> -----Original Message-----
> From: Association for Recorded Sound Discussion List
> [mailto:[log in to unmask]] On Behalf Of Richard L. Hess
> Sent: Tuesday, August 09, 2005 10:30 AM
> To: [log in to unmask]
> Subject: Re: [ARSCLIST] "Archival" DVD-R?
> At 09:54 AM 8/9/2005, Jerry Hartke wrote:
> > >
> > > From: Patent Tactics, George Brock-Nannestad
> > >
> > > ----- I shall not respect future analyses of longevity, unless it is a
> > > system
> > > analysis, not a medium analysis. I know that it is much more expensive
> > > than
> > > leaving your discs out on your desk or in a car and monitoring the
> > > progressive problems. But without a drive, all we preserve are mirrors
> > > and/or
> > > optical gratings.
> > >
> > > Kind regards,
> > >
> > >
> > > George
> >One key problem is that there are no standards for drives, only for media
> >quality. What determines whether a drive is acceptable or not, other than
> >complete loss of functionality?
> >Media Sciences, Inc.
> Great posts this morning! Thanks.
> I would agree with your statement, quoted above, if modified to
> reflect the ongoing commercial life of CD and DVD reading equipment.
> You touch on it when you state:
> > > ----- I fear that you will discover that you can only trust optical
> > > while the current generation of media and equipment is industrially
> > > supported. Say five years, to be conservative.
> We have no way of predicting how long support will be manufactured
> for CD and DVD, but I think it might be longer than five years. I
> think there will be a huge consumer uprising if the new machines are
> not backwards compatible with the old media. For example, we see
> fewer and fewer standalone component CD players, but we're seeing
> much of the same functionality (five discs, etc) available in
> standalone DVD players that also play CDs.
> I think the promise of the CD/DVD has been that it's a universal
> media, that, like digital itself, can morph to a wide variety of
> uses--uses way beyond what the original developers/inventors foresaw.
> So, I think as long as drives that can read this media are being
> manufactured, then we can say the life might be 5-10 years beyond the
> end of that manufacture.
> To be more positive. I have several 10+ year old CD players that
> still work reliably. One is perhaps 20 years old--an early Philips. I
> also have two Plextor drives that are getting beyond five years and
> still seem fine (with much less use these days). I did have the power
> supply in an Apex DVD player fail, and I decided to replace the
> entire player, but the guy I FreeCycled the old player to is planning
> on resurrecting it. He found a guy who will repair the power supply
> board for $18USD (plus shipping). But I only paid $80CAD for the
> replacement. He tested the drive and it was still good. He's thinking
> of doing the hack to it that adds a hard disk drive. I'm glad he has
> the time. This was 5 years old.
> I know you keep saying there are no standards for the drives, but
> there are standards for the discs and you include the implication
> that is bad. If the frive will reproduce disks that are at the edge
> of their standard tolerances, isn't that adequate standard for a
> drive? IOW you make a just-in-spec disk and if the drive can read it,
> the drive is OK. What am I missing here other than the difficulty of
> making a just-in-spec disk.
> Richard L. Hess email: [log in to unmask]

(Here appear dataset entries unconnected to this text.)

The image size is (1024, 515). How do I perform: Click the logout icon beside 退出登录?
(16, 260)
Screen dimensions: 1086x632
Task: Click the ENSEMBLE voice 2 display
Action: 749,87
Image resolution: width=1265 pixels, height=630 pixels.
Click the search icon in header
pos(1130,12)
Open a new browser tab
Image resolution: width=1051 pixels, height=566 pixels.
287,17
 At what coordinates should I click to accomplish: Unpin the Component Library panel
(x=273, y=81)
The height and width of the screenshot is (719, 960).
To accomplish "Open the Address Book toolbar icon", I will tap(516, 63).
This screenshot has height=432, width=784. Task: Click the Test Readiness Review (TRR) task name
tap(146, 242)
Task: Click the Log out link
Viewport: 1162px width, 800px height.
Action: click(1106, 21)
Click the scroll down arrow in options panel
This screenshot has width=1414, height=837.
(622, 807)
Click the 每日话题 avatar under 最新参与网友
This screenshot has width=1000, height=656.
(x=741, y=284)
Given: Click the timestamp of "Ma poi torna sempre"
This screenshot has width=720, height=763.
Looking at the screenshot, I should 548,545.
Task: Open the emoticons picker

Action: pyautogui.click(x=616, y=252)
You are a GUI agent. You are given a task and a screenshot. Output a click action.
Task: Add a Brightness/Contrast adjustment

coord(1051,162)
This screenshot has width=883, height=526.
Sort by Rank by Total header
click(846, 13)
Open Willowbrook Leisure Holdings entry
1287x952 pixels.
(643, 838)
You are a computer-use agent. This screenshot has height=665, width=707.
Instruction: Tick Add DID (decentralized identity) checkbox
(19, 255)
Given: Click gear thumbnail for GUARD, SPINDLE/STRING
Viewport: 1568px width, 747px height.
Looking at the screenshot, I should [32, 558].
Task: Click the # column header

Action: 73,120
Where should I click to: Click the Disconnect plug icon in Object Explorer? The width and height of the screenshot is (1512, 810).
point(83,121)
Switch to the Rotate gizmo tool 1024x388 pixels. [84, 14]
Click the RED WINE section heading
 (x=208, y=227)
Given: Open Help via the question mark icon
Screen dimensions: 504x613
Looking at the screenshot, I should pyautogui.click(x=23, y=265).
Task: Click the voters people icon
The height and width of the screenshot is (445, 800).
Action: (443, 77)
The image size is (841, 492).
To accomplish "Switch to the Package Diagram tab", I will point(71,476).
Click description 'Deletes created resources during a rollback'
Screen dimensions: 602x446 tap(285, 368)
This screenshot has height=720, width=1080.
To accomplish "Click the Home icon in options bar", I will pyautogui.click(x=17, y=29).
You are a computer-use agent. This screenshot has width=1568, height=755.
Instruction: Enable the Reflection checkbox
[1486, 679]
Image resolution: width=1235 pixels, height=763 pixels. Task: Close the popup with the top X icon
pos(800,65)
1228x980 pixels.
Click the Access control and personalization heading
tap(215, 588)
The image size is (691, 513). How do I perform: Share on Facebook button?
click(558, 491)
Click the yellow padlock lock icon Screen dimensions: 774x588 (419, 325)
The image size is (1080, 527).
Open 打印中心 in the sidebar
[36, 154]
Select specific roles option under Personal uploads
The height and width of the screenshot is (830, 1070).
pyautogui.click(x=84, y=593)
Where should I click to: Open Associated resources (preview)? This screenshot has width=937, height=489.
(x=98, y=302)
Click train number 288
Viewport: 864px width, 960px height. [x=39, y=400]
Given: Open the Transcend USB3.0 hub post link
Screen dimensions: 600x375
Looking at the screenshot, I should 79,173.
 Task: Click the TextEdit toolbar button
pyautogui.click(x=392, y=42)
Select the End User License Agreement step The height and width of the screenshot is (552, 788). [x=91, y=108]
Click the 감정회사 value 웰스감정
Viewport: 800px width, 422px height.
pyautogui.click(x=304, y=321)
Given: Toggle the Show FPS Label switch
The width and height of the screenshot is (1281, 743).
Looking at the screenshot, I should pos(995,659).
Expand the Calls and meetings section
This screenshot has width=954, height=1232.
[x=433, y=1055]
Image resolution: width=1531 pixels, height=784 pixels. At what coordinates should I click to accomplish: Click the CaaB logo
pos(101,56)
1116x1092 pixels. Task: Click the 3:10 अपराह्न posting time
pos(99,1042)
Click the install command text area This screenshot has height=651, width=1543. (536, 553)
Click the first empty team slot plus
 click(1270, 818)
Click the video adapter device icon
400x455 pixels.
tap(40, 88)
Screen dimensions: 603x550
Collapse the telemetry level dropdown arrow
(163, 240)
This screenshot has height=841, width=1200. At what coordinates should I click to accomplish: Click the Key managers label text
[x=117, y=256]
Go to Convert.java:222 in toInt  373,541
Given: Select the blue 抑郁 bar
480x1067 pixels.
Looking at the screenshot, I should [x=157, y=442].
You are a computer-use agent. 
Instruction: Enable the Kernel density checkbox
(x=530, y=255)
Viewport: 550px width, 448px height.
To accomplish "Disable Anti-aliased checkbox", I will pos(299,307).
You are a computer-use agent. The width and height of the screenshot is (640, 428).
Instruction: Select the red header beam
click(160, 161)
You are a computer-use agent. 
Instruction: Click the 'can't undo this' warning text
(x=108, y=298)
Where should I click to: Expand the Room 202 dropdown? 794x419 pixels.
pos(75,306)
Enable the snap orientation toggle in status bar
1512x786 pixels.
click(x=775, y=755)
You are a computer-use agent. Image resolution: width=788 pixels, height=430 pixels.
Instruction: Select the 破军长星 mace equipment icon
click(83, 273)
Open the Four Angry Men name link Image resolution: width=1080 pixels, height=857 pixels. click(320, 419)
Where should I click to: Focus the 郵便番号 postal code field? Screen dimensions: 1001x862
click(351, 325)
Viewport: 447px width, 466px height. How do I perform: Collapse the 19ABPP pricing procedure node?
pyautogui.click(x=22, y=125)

> Media web: http://www.richardhess.com/tape/
> Aurora, Ontario, Canada (905) 713 6733 1-877-TAPE-FIX
> Detailed contact information: http://www.richardhess.com/tape/contact.htm
There are nearly 100 separate requirements for media, many with both minimum
and maximum limits. Making "just-in-spec" discs for each one would be
prohibitively expensive. A few limit discs can be purchased from Philips.